- Passage provided
***

# Ideal conduit benders



## knowshorts (Jan 9, 2009)

I only use the ideals up to 1 1/4".


----------



## TOOL_5150 (Aug 27, 2007)

I use the cheaper aluminium heads, but I use ideals, and they get the job done.


----------



## 480sparky (Sep 20, 2007)

knowshorts said:


> I only use the ideals up to 1 1/4".



Ditto.


----------



## 360max (Jun 10, 2011)

Best benders on the market, easy to use IMO. Personally I would buy no other type.


----------



## k_buz (Mar 12, 2012)

The heads on my 1/2 and 3/4 always come loose. I've been meaning to put some thread tape on there. Otherwise they bend pipe just fine.


----------



## dowmace (Jan 16, 2008)

Ideal is the only benders I carry for 1" or less. The new kleins suck and so do the greenlees


----------



## HARRY304E (Sep 15, 2010)

zwodubber said:


> The boss was feeling generous today and gave me 3 new benders, I'm assuming I'll be getting more pipe work soon...
> 
> How have ideal benders worked for you guys? He gave me 1/2, 3/4 and 1"


Nice...:thumbup:


I like them read the little book that came with them and Keep a copy in your tool bag....


----------



## erics37 (May 7, 2009)

Every time I use a non-Ideal hand bender for small pipe I get confused.


----------



## user4818 (Jan 15, 2009)

Ideal makes very good benders. That said, any bender that's set up with the Benfield markings is going to be good. I think all of them, except GB, are Benfield style.


----------



## Frasbee (Apr 7, 2008)

I like the iron shoes better than the aluminum ones. Good weight, and less likely to warp from being tossed around.


----------



## nitro71 (Sep 17, 2009)

You're a lucky man! I'm envious of those new benders. Course we have a brand new 555 coming next week. If he'd bought you GB's I'd have advised you to scrap the heads and save the handles.


----------



## sbrn33 (Mar 15, 2007)

Who the heck would buy a 555 when you could have a 855 for just a little more. Must be someone that's never used a 855 or 854. Freaking crazy.


----------



## nitro71 (Sep 17, 2009)

sbrn33 said:


> Who the heck would buy a 555 when you could have a 855 for just a little more. Must be someone that's never used a 855 or 854. Freaking crazy.

***

- Supplied data
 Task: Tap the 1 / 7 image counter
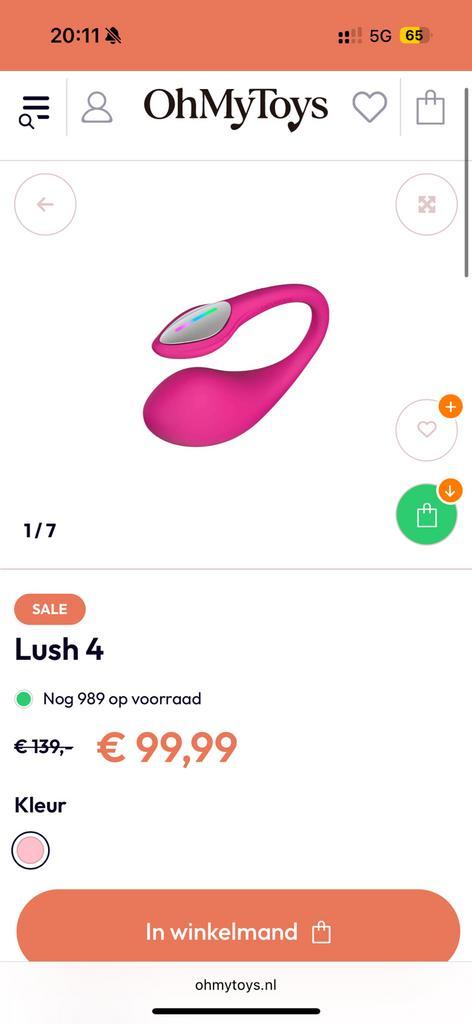40,530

***

- What you should do
Say whether each statement below agrees with the forum thread on Ideal conduit benders, answering yes or no and quoting the deciding words of the thread: (a) user4818 thinks every bender except GB is Benfield style; (b) k_buz says the heads on the 1/2 and 3/4 benders stay tight; (c) Frasbee prefers aluminum shoes to iron ones.

- Complete answer
(a) Yes: "I think all of them, except GB, are Benfield style."
(b) No: "The heads on my 1/2 and 3/4 always come loose."
(c) No: "I like the iron shoes better than the aluminum ones."